出生后炎症大鼠脑性瘫痪模型神经生长发育测试及脑组织 CNP、MBP 的表达

目的:通过制备出生后脑性瘫痪鼠模型并对鼠脑损伤进行评估,观察与人类孕期损伤导致婴儿脑组织前少突胶质细胞之间的关联。方法:新生乳鼠在出生后第3、4、5、6、7天,每天腹腔注射脂多糖(LPS)(n=12,30,30,60,60,120μg/kg)或生理盐水(n=11)。新生乳鼠从生后第1天至第21天每天接受机能和认知发育测试。出生后第22天对乳鼠脑组织进行免疫组织化学检测,通过对前少突胶质细胞标志物(CNP)及髓鞘标志物(MBP)的检测评估鼠脑白质损伤。神经发育测试数据采用重复测量方差分析方法,免疫组织化学实验数据采用方差分析方法。结果:对新生乳鼠进行神经生长发育测试后发现,LPS处理组乳鼠在平面翻正测试、悬崖回避测试、前肢抓握测试及睁眼时间测试(P<0.05),活动力测试(P<0.01),其他几项比较无差异(P>0.05),悬吊实验(P>0.05),旷野实验(P<0.05)。前少突胶质细胞标志物CNP在LPS处理乳鼠组中是增多的(P<0.01),髓鞘碱性蛋白(MBP)在LPS处理乳鼠组中是减少的(P<0.01)。结论:对新生乳鼠腹腔注射脂多糖可以引起鼠脑白质损伤,但是并不能出现与缺血缺氧模型一致的脑性瘫痪表型。

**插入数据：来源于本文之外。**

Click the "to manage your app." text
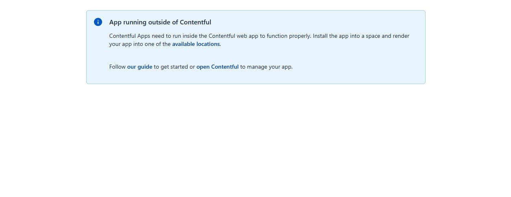The image size is (511, 197). (266, 67)
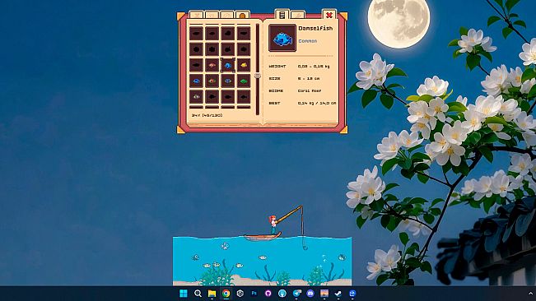Image resolution: width=536 pixels, height=301 pixels.
Task: Open the GitHub Desktop taskbar icon
Action: [268, 293]
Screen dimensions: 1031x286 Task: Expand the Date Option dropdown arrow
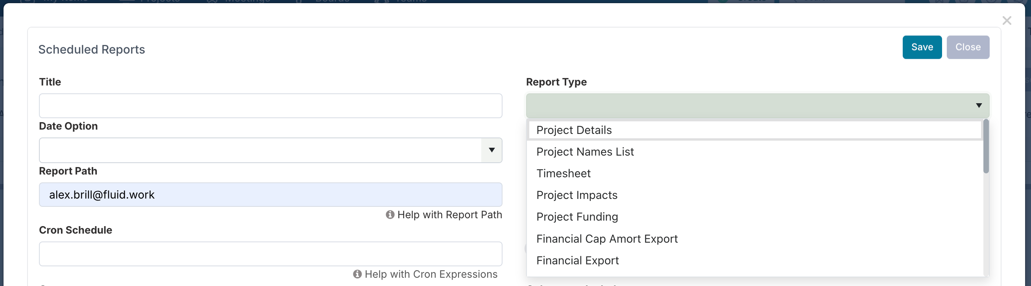[491, 150]
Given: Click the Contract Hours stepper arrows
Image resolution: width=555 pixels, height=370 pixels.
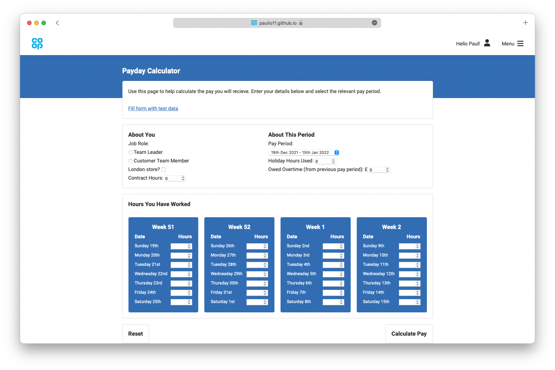Looking at the screenshot, I should point(183,178).
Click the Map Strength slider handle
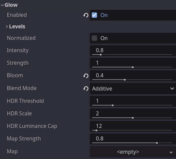The width and height of the screenshot is (176, 159). tap(157, 143)
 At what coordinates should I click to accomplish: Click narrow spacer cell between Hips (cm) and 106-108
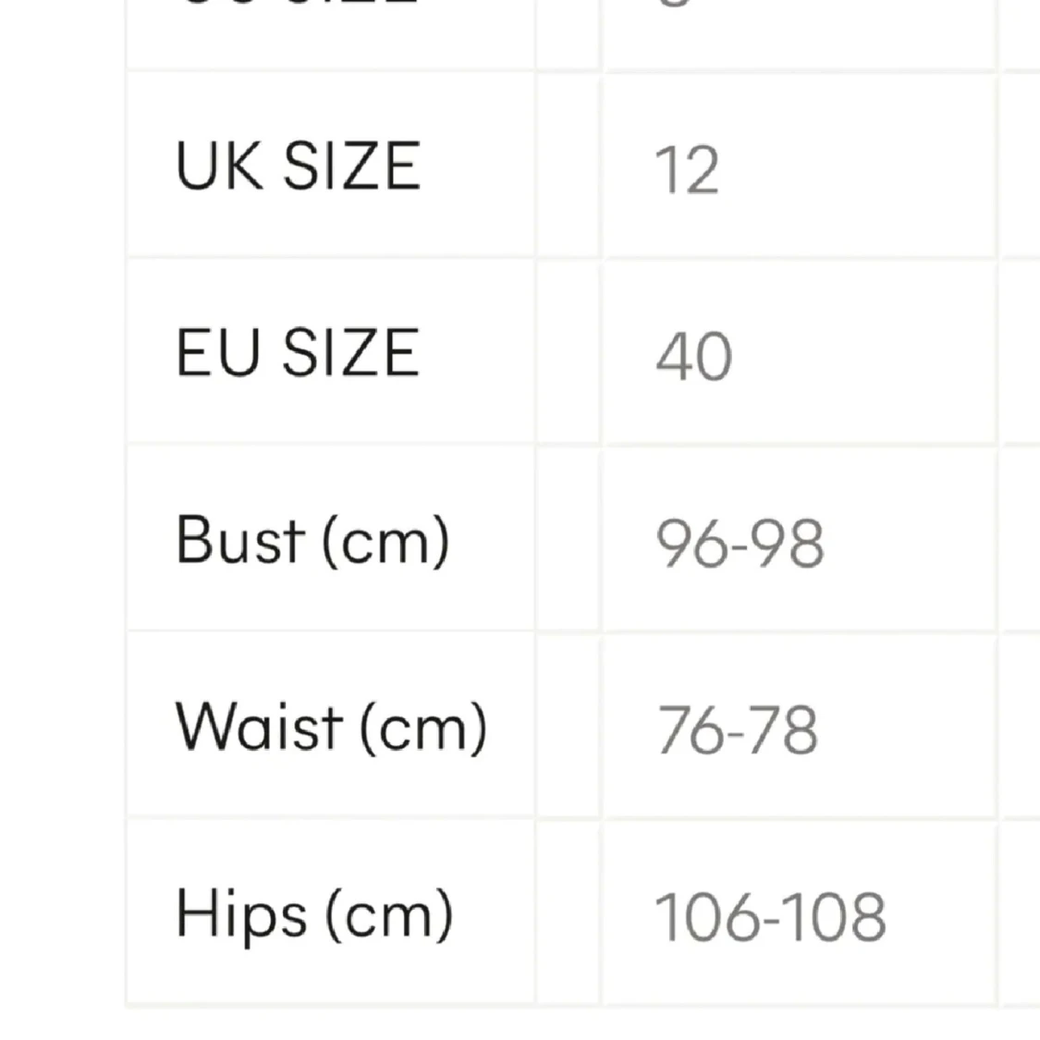tap(569, 914)
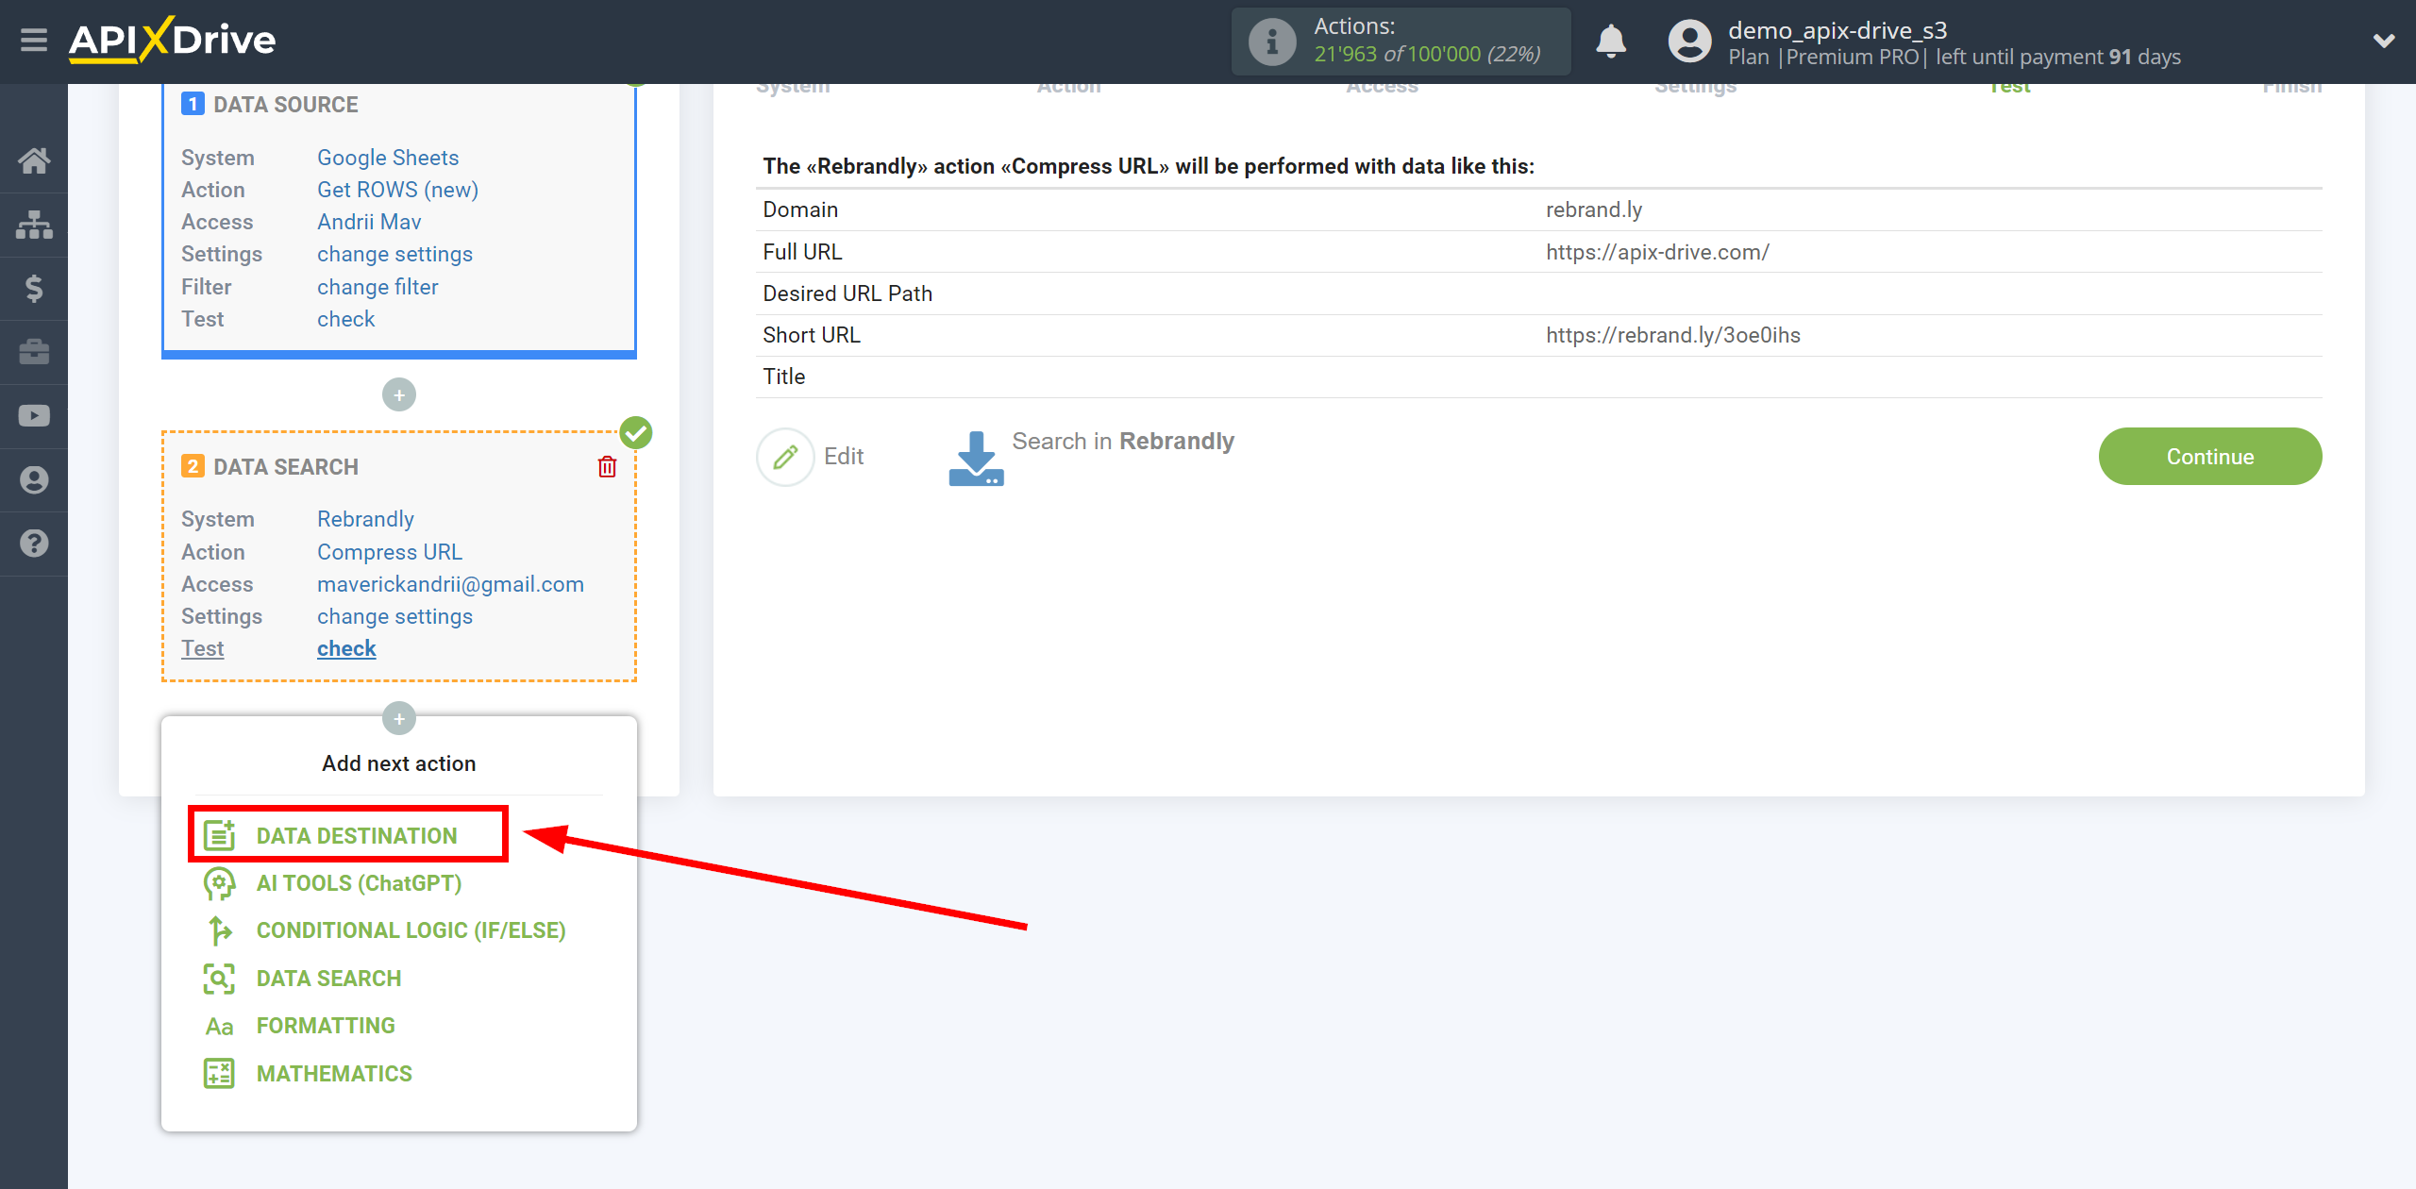Click the Add next action plus button
This screenshot has height=1189, width=2416.
point(399,718)
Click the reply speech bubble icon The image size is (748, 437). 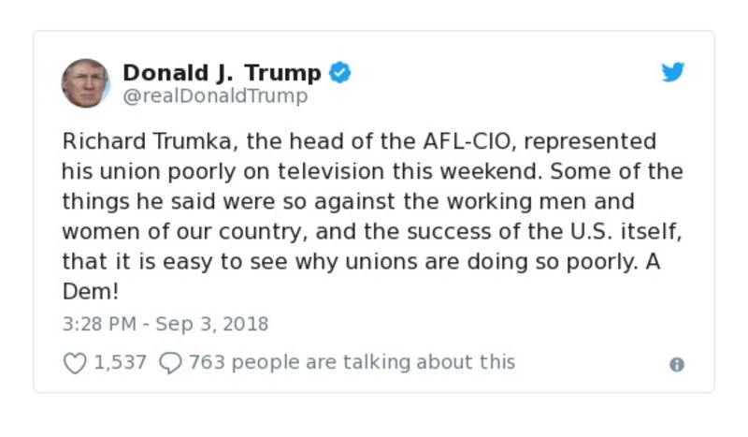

The Research on Expression of CNP and MBP in Brain Damage of Postnatal Rats which were Treated by LPS and Nerve Growth Test

Objective: Through the preparation of cerebral palsy rat model to evaluate damage of mouse brains,Observe postnatal CP model to evaluate injury that would correlate with presence of Pre-OL in human pregnancy.Methods: On postnatal(P) days2,3,4,5 and 6,pups were treated with(lipopolysaccharide)(n=12;30,30,60,60,120 ug/kg) orsaline(n=11).Neonates were tested for motor and cognitive development.White matter damage was assessed with immunohistochemical Pre-OL markers(CNP,MBP).Statistical analysis included repeated measurements analysis of variance(ANOVA) was used where appropriate.Results: LPS-treated animals performed surface righting,cliff aversion,forelimb grasp and eye opening(P<0.05) and activity(P<0.01) and open field experiment(P<0.05).No differences were observed for other neonatal tests.Pre-OL markers were altered in LPS-treated animals at both P22(CNP increased in LPS and MBP decreased in LPS,P<0.01).Conclusion: Neonatal exposure to LPS induce white matter damage in the brain,but these are similar to findings from a postnatal hypoxic model suggesting that in the rodent,targeting the Pre-OL does not result in a CP phenotype.